– Бог мой, да это же замечательная новость! – воскликнул Шейн, приходя в волнение. – Дед всегда мечтал выиграть «Грэнд Нэшнл». А кого из жокеев ты выбрал, Рэндольф?

– Стива Ларнера. Он парень упрямый – это как раз то, что надо. Уж он-то сумеет одолеть скаковой круг в Эйнтри. Это потрясающий жокей!

– Ну почему ты не сказал об этом деду?

– Я хотел сначала услышать твое мнение.

– Ты же знаешь, он тебе полностью доверяет.

– Спасибо, Шейн. Я ценю ваше доверие. Но, честно говоря, старина, я никогда не видел, чтобы Блэки так относился к другим лошадям. Он просто души не чает в этой кобыле. Он приезжал сюда на прошлой неделе и так обхаживал ее, словно любимую девушку.

Губы Шейна растянулись в насмешливую улыбку:

– Не забывай, она ведь и есть подарок от его дамы сердца. Кстати, раз уж зашла речь об Эмме, мне показалось или нет, что, когда ты упомянул о ней несколько минут назад, в твоем голосе было некоторое раздражение?

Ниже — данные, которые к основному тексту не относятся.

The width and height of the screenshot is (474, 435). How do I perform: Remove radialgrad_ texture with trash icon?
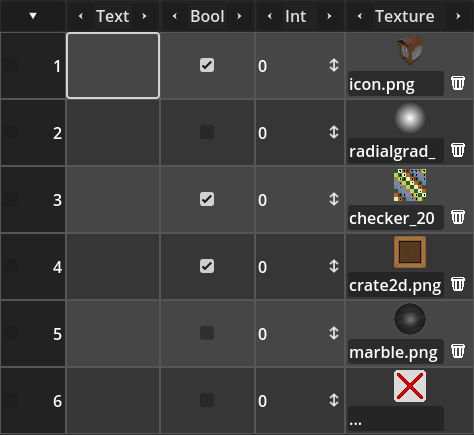pos(458,150)
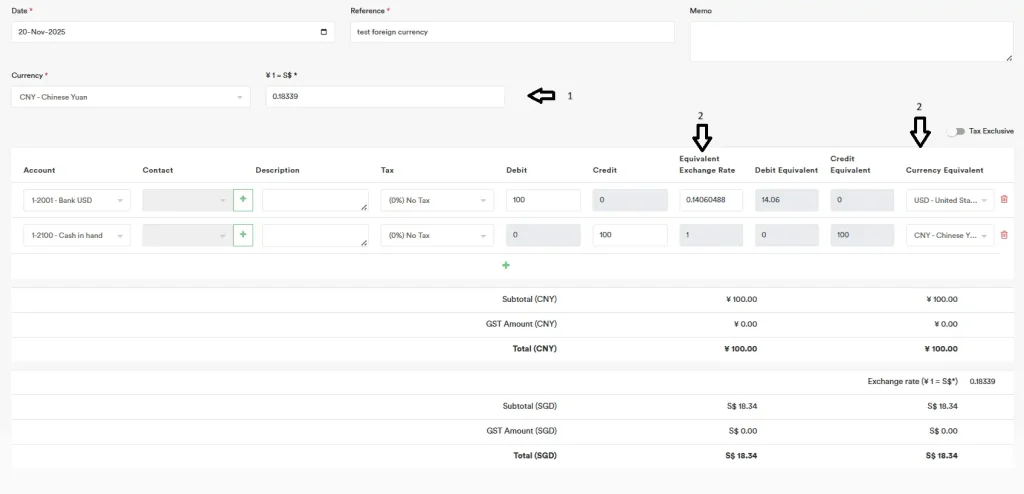This screenshot has height=494, width=1024.
Task: Delete the Cash in hand journal line
Action: [x=1004, y=235]
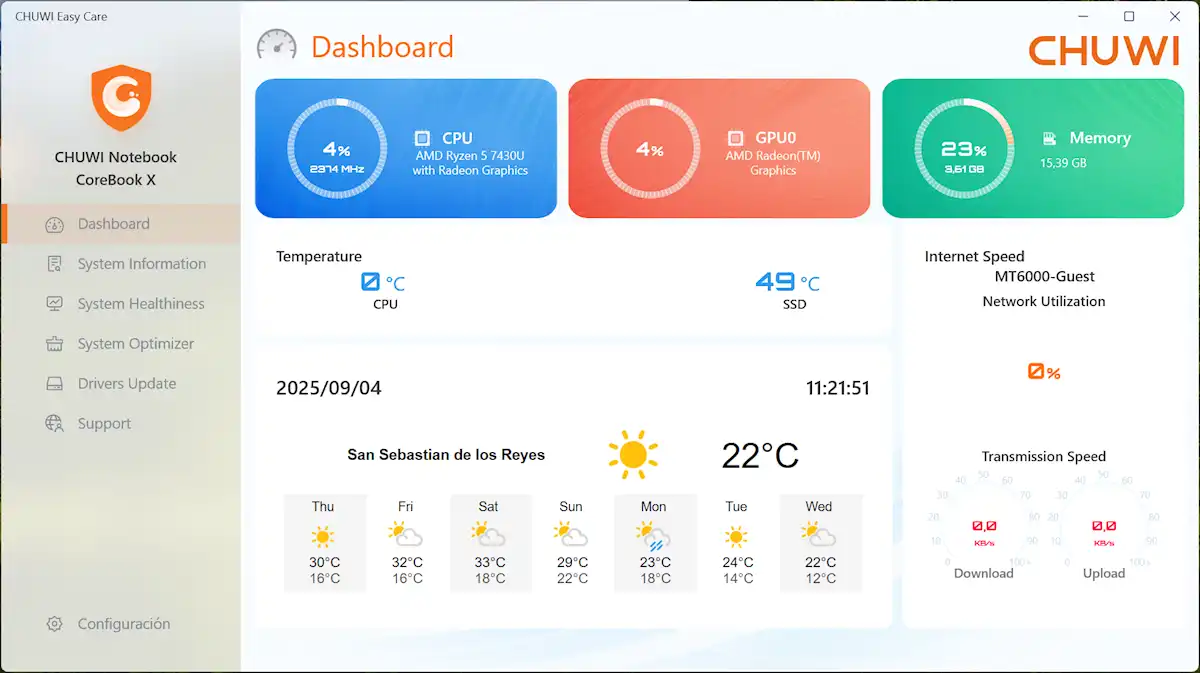Click the System Healthiness monitor icon
Viewport: 1200px width, 673px height.
[x=55, y=304]
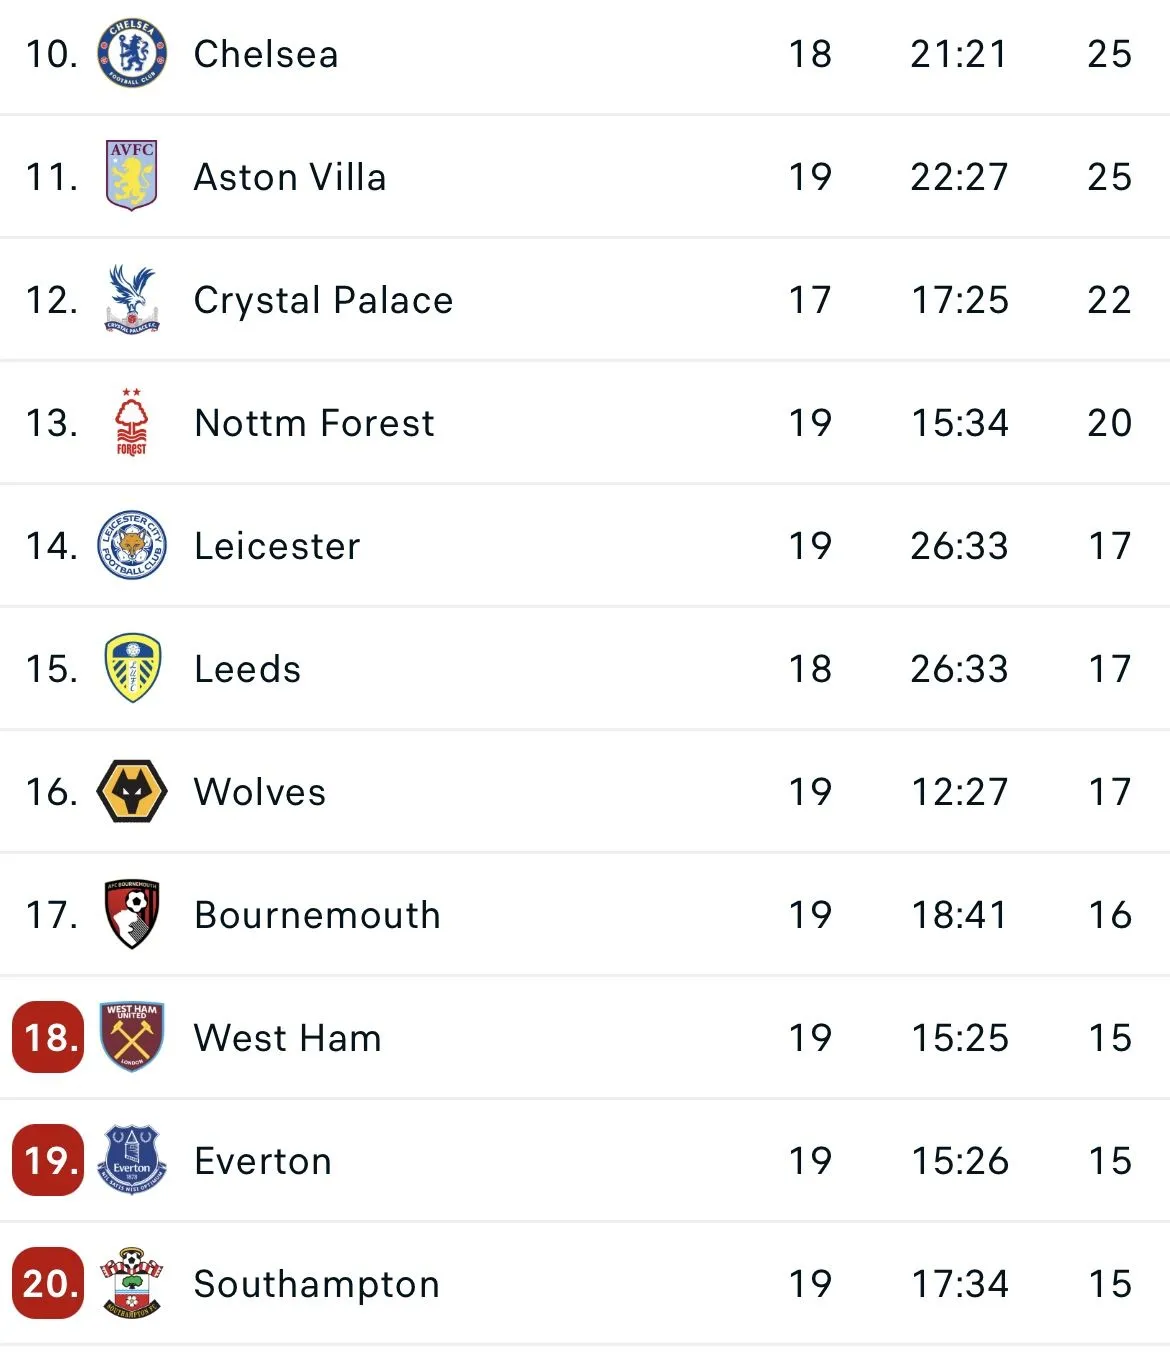This screenshot has height=1355, width=1170.
Task: Open the Southampton team name link
Action: click(316, 1284)
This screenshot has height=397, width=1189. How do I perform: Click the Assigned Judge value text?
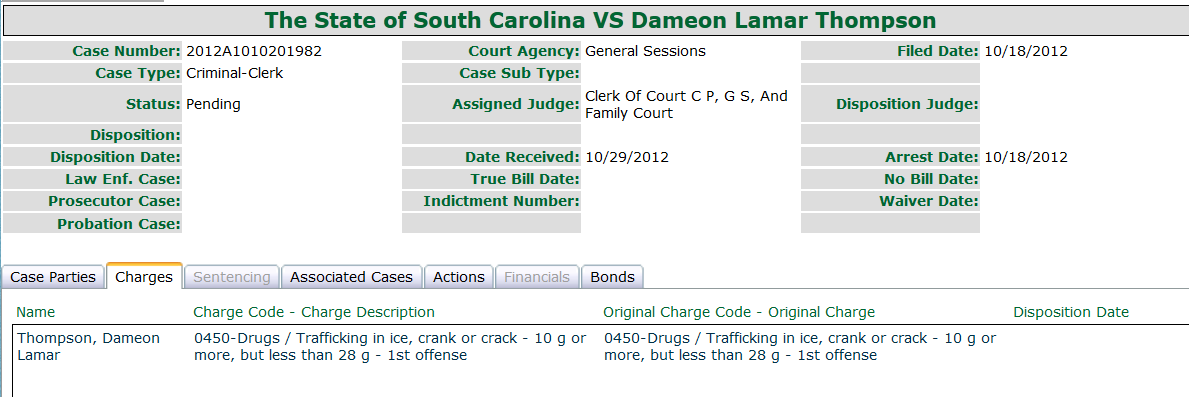[686, 105]
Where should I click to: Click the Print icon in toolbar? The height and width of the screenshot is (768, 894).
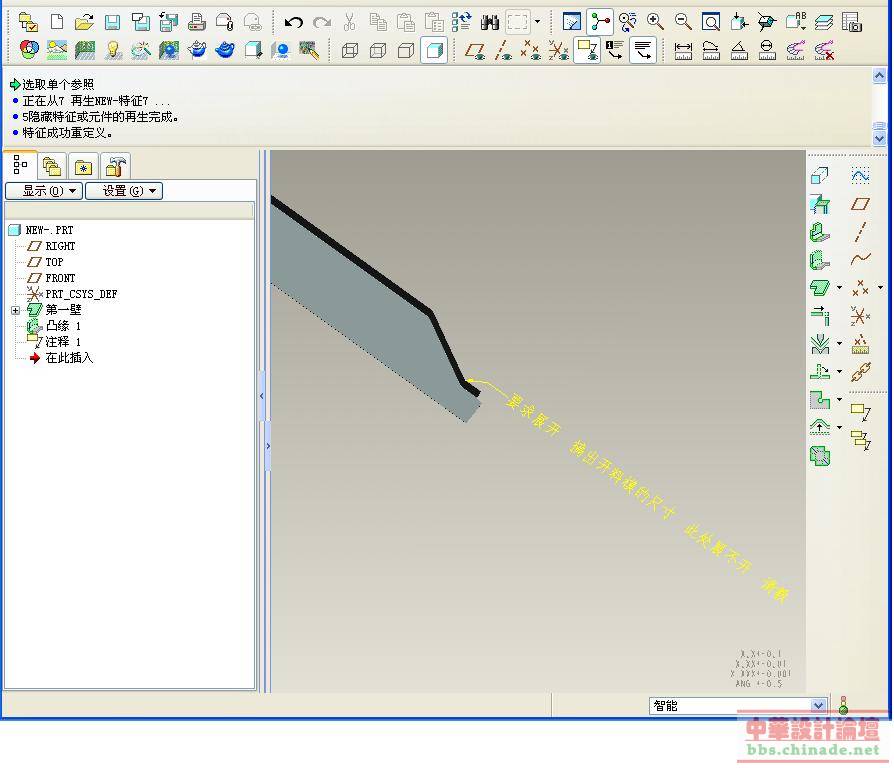coord(197,22)
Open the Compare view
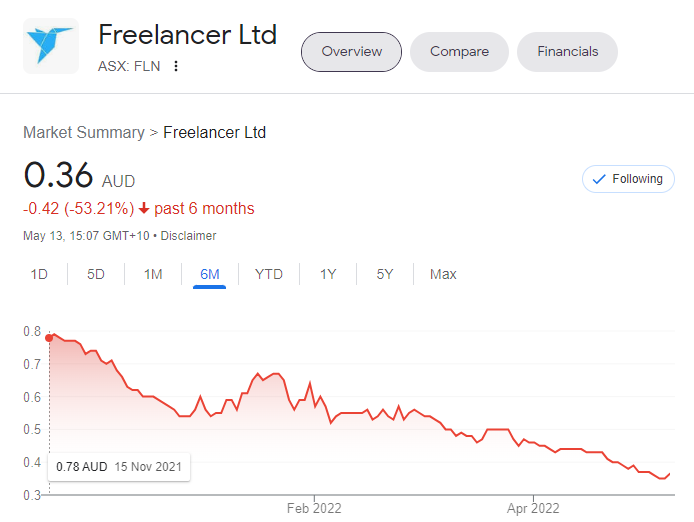Screen dimensions: 694x522 click(459, 52)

– Да нет, не совсем, Я действительно немного разозлился на нее вчера вечером, но… – Рэндольф остановился на полуслове и расплылся в добродушной улыбке. – Я никогда не могу на нее долго сердиться. Она ведь матриарх всего нашего клана и очень добра ко всем нам. Но иногда она начинает уж слишком командовать. И тогда я чувствую себя во-о-от таким, – он поднял руку на несколько дюймов от пола и усмехнулся. – Ну, да ладно, вернемся к Изумрудной Стреле. Я собирался поговорить о ней с Блэки завтра.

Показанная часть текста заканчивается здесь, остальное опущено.